Task list
• 1. Quote the Geronimo article word for word, from "The Americans chose" up to and including "circa 1890 (Getty)".
• 2. Pick up the Geronimo article where it stops and keep writing it.

Provided passage
---*---
3 May 2011

Target bin Laden: why was he code named ‘Geronimo’?

The Americans chose the code name of a Native American warrior chief in the operation to kill Osama bin Laden. But, as Samira Ahmed writes, Geronimo did more than evade capture – he became a hero.

Geronimo, circa 1890 (Getty)

It is what you shout when take a dangerous leap; a slogan of US paratroopers during the second world war.

But the 19th century Chiricahua Apache hero, whose name it is, was a perhaps questionable choice of code name for Osama Bin Laden; given the numbers of people who do regard him as a hero. His story is laden with symbolic parallels for those who choose to regard Bin Laden as a great warrior.

Born Goyahkla (He Who Yawns) in modern New Mexico in 1829, he was given the name Geronimo by Mexican soldiers, who prayed to St Jerome, after seeing him defy bullets to attack with a knife.

His desire for revenge against the Mexicans was fuelled by their massacre of his mother, wife and three children. He was a symbol of resistance – the man who defied the White Man’s broken treaties, who refused to remain quietly on a reservation when other tribes had given in and been forced off their tribal lands.
---*---
Stored data
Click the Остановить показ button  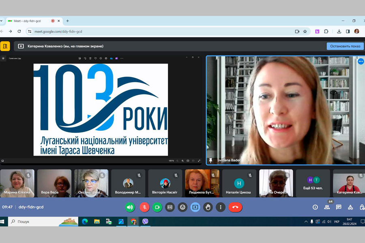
---*---
Task-by-task results
• 1.
The Americans chose the code name of a Native American warrior chief in the operation to kill Osama bin Laden. But, as Samira Ahmed writes, Geronimo did more than evade capture – he became a hero.

Geronimo, circa 1890 (Getty)

• 2.
Geronimo famously said he was not a chief, a political leader. Instead, like Bin Laden, he saw himself as a military leader.

Bin Laden’s fundamental hatred against the west was supposedly the US presence on holy (and oil-rich) Saudi Arab soil. In the 1860s, the discovery of Gold in the West saw the US and the Mexican governments speed up their push against American Indians to seize their land.

Geronimo became a great war leader, a symbol of resistance to the white occupation. His small band of warriors raided settlements in Arizona, and attacked US troops.

Top-hatted Chiricahua Apache chief Geronimo driving a motor car in Oklahoma (Getty)

(Geronimo, in the top hat, driving a motor car in Oklahoma, 1908 – Getty)

As the US looks to withdrawal from Afghanistan, and the possibility of negotiating with the Taliban, it’s worth noting that he was rarely defeated and US generals found themselves struggling to form a successful strategy.

The last of the Indian wars ended after years, only when Geronimo signed a piece treaty with General Nelson Miles – who had failed to defeat him by military means.

The end of Geronimo was a humiliation of broken promises, not assassination.

As a result of the revisionist histories written since the 1960s, many younger Americans, such as President Obama, would, surely be aware of the less than honourable actions of US forces against American Indians, such as Geronimo.

He and his people were moved around Florida, and Alabama, ending up in Oklahoma. He was not killed in a compound; but died in US military base – Fort Sill in 1909, after completing his autobiography.

Even in the early 1960s, when we assume Indians were the “bad guys”, Hollywood’s first biopic starring the white sportsman turned actor Chuck Connors as the Native Indian hero, saw him portrayed as a great hero and family man, abused by Federal forces.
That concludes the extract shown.